At university, you're constantly working with digital information — watching, reading, analysing, creating, sharing, and presenting it in all kinds of formats. To do this confidently and responsibly, you will need a range of digital literacies.
Media literacy and Data literacy are the main ones covered here, but they aren’t the only ones. There are other digital literacies that can help you navigate study, work, and everyday life, including:
Health literacy – finding and assessing reliable online health information
Visual literacy – interpreting and creating visual content like infographics or diagrams
AI literacy – understanding how AI tools work, and using them critically
Each of these literacies helps you make informed decisions and become a more capable and confident digital citizen.
Media literacy is about understanding how digital messages are created, shared, and interpreted — and how you engage with them as both a consumer and a creator. At university, you encounter media in many forms: academic videos, podcasts, news stories, social media posts, infographics, interactive websites, and more. You also produce media yourself — whether that's a presentation, a blog post, a TikTok, or a research project.
To be media literate, you need to ask:
Who made this and why?
What message is being communicated, and how is it being shaped by the medium?
How do I use media responsibly and ethically in my own academic work?
Key Skills in Media Literacy
Critically evaluate media messages: Understand the purpose, bias, and credibility of what you’re seeing, hearing, or reading
Engage with different formats: Analyse and interpret text, graphics, video, audio, animations, games, and simulations. Recognise how each format influences the message.

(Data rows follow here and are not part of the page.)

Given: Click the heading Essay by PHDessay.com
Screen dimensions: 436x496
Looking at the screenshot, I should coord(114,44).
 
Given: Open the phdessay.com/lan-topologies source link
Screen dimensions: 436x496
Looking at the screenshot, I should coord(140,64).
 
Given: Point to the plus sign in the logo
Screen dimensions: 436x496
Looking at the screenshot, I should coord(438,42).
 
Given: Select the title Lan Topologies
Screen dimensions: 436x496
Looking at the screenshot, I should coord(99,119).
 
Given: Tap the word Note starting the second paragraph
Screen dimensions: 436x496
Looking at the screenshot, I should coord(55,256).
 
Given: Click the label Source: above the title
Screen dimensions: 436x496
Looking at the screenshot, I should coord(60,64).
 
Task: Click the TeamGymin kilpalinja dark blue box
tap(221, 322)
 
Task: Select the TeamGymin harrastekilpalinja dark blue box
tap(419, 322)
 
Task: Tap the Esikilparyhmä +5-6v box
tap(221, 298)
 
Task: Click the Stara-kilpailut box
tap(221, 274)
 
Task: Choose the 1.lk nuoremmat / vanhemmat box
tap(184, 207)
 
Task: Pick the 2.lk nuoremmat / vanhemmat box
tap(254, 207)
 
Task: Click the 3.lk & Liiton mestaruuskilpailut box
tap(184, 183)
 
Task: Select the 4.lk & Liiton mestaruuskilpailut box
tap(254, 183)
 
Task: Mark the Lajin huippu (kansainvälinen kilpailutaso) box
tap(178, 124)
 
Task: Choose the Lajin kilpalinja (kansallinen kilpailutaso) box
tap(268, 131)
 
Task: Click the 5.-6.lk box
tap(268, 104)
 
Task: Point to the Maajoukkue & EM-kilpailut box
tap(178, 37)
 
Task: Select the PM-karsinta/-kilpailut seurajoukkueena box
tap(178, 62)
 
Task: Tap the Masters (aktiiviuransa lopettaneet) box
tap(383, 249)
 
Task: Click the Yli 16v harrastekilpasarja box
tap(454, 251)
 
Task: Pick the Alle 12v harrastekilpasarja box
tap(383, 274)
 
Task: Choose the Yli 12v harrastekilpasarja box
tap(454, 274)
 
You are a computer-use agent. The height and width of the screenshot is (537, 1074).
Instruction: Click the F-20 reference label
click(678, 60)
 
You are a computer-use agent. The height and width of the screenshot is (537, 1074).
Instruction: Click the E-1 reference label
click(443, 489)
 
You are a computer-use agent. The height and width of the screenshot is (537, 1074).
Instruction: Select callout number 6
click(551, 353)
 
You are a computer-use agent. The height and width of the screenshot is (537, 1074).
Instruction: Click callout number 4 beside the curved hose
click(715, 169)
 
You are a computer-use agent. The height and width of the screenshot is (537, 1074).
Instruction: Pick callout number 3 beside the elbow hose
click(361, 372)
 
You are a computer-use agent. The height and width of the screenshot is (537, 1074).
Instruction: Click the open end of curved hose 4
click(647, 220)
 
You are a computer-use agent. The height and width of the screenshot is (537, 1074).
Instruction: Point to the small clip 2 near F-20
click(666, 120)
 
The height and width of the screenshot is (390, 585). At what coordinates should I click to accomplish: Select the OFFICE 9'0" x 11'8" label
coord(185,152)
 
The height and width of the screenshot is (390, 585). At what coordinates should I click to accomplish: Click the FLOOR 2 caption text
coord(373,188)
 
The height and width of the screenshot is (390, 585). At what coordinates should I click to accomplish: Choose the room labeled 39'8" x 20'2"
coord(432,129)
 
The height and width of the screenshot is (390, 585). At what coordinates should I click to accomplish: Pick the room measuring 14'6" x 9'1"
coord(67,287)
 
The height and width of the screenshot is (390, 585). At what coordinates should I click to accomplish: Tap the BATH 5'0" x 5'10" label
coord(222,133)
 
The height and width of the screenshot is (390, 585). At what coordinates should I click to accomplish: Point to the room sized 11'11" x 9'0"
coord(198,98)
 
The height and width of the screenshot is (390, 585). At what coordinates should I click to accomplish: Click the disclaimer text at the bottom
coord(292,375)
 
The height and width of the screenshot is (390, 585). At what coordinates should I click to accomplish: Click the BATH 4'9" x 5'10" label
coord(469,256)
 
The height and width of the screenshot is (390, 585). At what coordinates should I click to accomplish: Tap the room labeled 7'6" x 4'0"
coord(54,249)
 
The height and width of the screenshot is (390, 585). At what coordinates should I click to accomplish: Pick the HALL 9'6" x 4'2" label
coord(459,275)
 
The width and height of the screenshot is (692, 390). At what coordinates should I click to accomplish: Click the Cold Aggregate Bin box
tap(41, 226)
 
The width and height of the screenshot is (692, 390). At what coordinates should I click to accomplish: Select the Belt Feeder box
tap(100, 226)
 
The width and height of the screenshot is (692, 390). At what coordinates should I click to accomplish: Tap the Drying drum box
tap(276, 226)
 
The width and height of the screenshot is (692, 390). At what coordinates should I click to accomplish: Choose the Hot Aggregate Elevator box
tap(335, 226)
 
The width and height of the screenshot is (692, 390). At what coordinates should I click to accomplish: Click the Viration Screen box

Create media thoughtfully: Consider audience, accessibility, and design when creating your own content
Understand media’s role in society: Be aware of how digital media shape political views, cultural trends, and educational practices — and how algorithms influence what you see.
Use media ethically: Know your responsibilities around copyright, referencing, and plagiarism. Explore open licences (like Creative Commons) and understand how AI tools affect authorship and attribution.
Prioritise accessibility: Consider how your media choices affect users with different needs. This includes both technical (e.g. mobile-friendly design) and intellectual (e.g. clarity of language) accessibility.
Think critically. Create responsibly. Communicate clearly.
Data literacy is the ability to work with data confidently and responsibly — from collecting and analysing it, to interpreting and presenting it clearly. At university, you may handle data in lab results, surveys, spreadsheets, or dashboards. Whether you're working with statistics in a report or visualising findings in a presentation, data literacy helps you draw meaningful, ethical conclusions.
Key Skills in Data Literacy
Collect and manage data effectively using tools such as spreadsheets, forms or databases to collect and organise data
Analyse data to draw insights, look for trends and patterns in data sets, and think critically about what the numbers mean
Present data clearly and professionally, use appropriate charts, graphs and dashboards to visualise data, to tell a story and support your argument
Think critically about context, understand how the data was collected, what it can and can’t tell you and avoid drawing misleading conclusions
Protect data and respect privacy, know how to handle personal and sensitive information, don’t upload private data to AI tools
Understand the numbers. Tell the story. Handle data with care.